Why not just go the route of most nations and leave the ruins as ruins- focus on the fact it is ancient history and just build around it a museum. Because it is a valid concern: at what point does something become something else when so many of its pieces have been replaced. Take a knife, and after a few years of use you replace the handle, after a few more years of use you replace the blade- is it the same knife as when you started? The Hagia Sophia is not the Hagia Sophia if you touch up all the paintings of seraphim on the ceiling, it loses the original touch of the Byzantine artists and replaces it with a horrible approximation.
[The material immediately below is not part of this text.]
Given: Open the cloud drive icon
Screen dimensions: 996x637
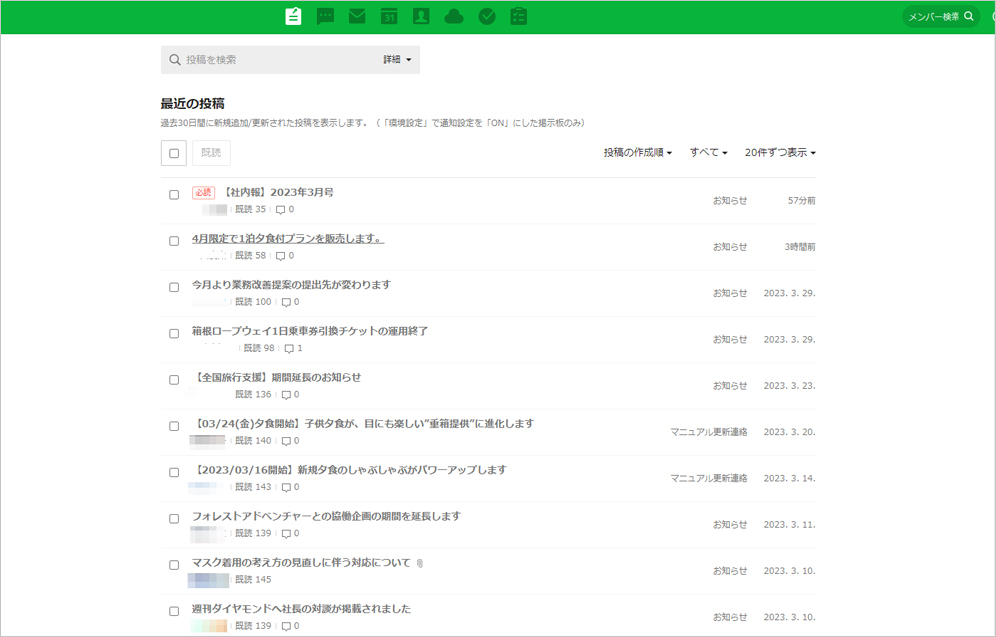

Yet, the Byzantine artists are long dead and new regimes have passed and settled in Constantinople; first the Seljuks, then the Ottomans, and now the Republic of Turkey. The paintings are left intact because it is in remembrance of those who came before. There is a line put in the sand between the previous peoples and modern administration. It is a national treasure as it relates to our history, but it is not of us all the same. It shall rot on its own accord, the original painters are not there to keep it, but out of respect we shall not destroy it.
This is not the attitude of Uzbekistan, for the nation sees these mosques and madraseh as a direct lineage. Yes, we are the descendants of Amir Timur’s empire, its culture and art. And we are not dead, we are very much alive in fact. Why would we present ourselves to the world through dusty old ruins? And so, in every ruin and structure, the government had the funding for, the domes, the stones, the gold leaf, the paint, and everything else have been reset and reapplied. It is a living culture like I said and that is how the nation wants to appear. In Tashkent, there is a museum being built with the money of a wealthy investor, wanting a place to put his collection of Islamic artifacts. This place is being constructed in the very same league as the old mosques and madraseh it has been placed next to, the same tradition of Koranic writing on panels, of domes and arches and everything, with the slightest modern twists and scaled to a palace-level size. I love the name, however, so pompously dubbed, The Center of Islamic Civilization.
Danke,
-ABSURDISMUS
In order, “dog-sleds, hunts, big trees".”
I am told he is trained from a young age, as an apprentice, to learn the treasured secret of master plov creation and mass standardization.
It’s just sour cream but I love that word, (or it may not be either?) It is really hard to translate Uzbek milk products and I’ve been served a few things called Kefir existing on a scale between cream cheese and salty water.
Osh is the Uzbek word; Плов or “Pilof” is the Russian.
This pillar of Islam, “Zakat”, seems to be very stressed in the conservative sectors of this society.
Highly recommend him, he only speaks Russian though, and will try to funnel you to his friends’ souvenir shops.
He was only off by 2.
That was great. My grandmother used to say she had her broom for 60 years. And in that time, it only needed six new heads and two new handles...
So interesting, thank you for sharing. And I like your ending focus on the various ways to handle historic sites.